#### TEXT SHOWN

When This Day is a ‘Day’ No Longer

It’s here again. December 3rd, the International Day of Persons with Disabilities.

Here’s the theme for 2015:

Inclusion matters: access and empowerment for people of all abilities

“The estimated one billion people living with disabilities worldwide face many barriers to inclusion in many key aspects of society. As a result, people with disabilities do not enjoy access to society on an equal basis with others, which includes areas of transportation, employment, and education as well as social and political participation. The right to participate in public life is essential to create stable democracies, active citizenship and reduce inequalities in society.

Persons with disabilities must be able to fulfil their role in society and participate on an equal basis with others. It is important to focus on the ability and not on the disability of an individual. Often, the societal image of persons with disabilities is impacted by attitudes based on stigma and discrimination, as well as archaic ideas about disability and persons with disabilities that are often the greatest barrier to their full and equal participation in society and development on an equal basis with others. It is important to note that disability is part of the human condition, and that all of us either are or will become disabled to one degree or another during the course of our lives.

########

* PROBLEMS:
1/ In the text on the International Day of Persons with Disabilities, rewrite the passage starting with "Here’s the theme" and going on through "inequalities in society.", putting "societies" in place of "democracies".
2/ According to the text on the International Day of Persons with Disabilities, what was the theme for 2015?
The listing after this point comes from a separate source and is unrelated to the text.

#### SUPPLIED INFORMATION

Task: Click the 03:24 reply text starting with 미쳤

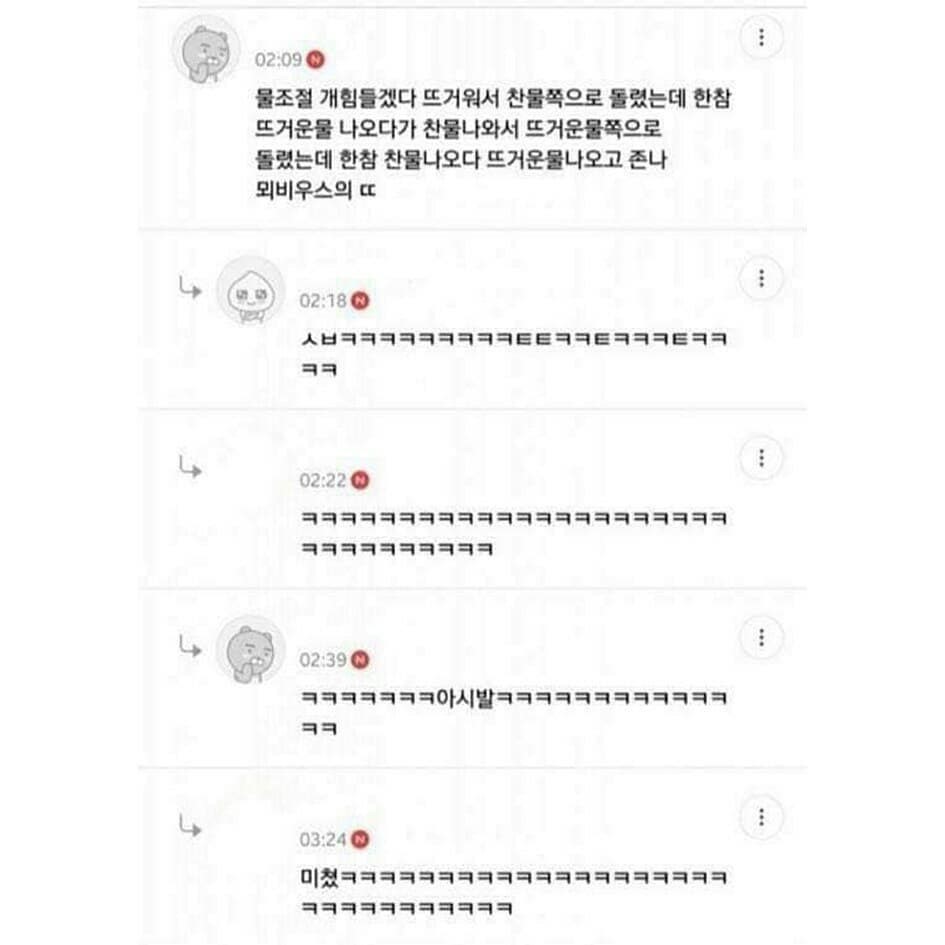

########

* ANSWERS FOR THE TASKS:
1/
Here’s the theme for 2015:

Inclusion matters: access and empowerment for people of all abilities

“The estimated one billion people living with disabilities worldwide face many barriers to inclusion in many key aspects of society. As a result, people with disabilities do not enjoy access to society on an equal basis with others, which includes areas of transportation, employment, and education as well as social and political participation. The right to participate in public life is essential to create stable societies, active citizenship and reduce inequalities in society.

2/ Inclusion matters: access and empowerment for people of all abilities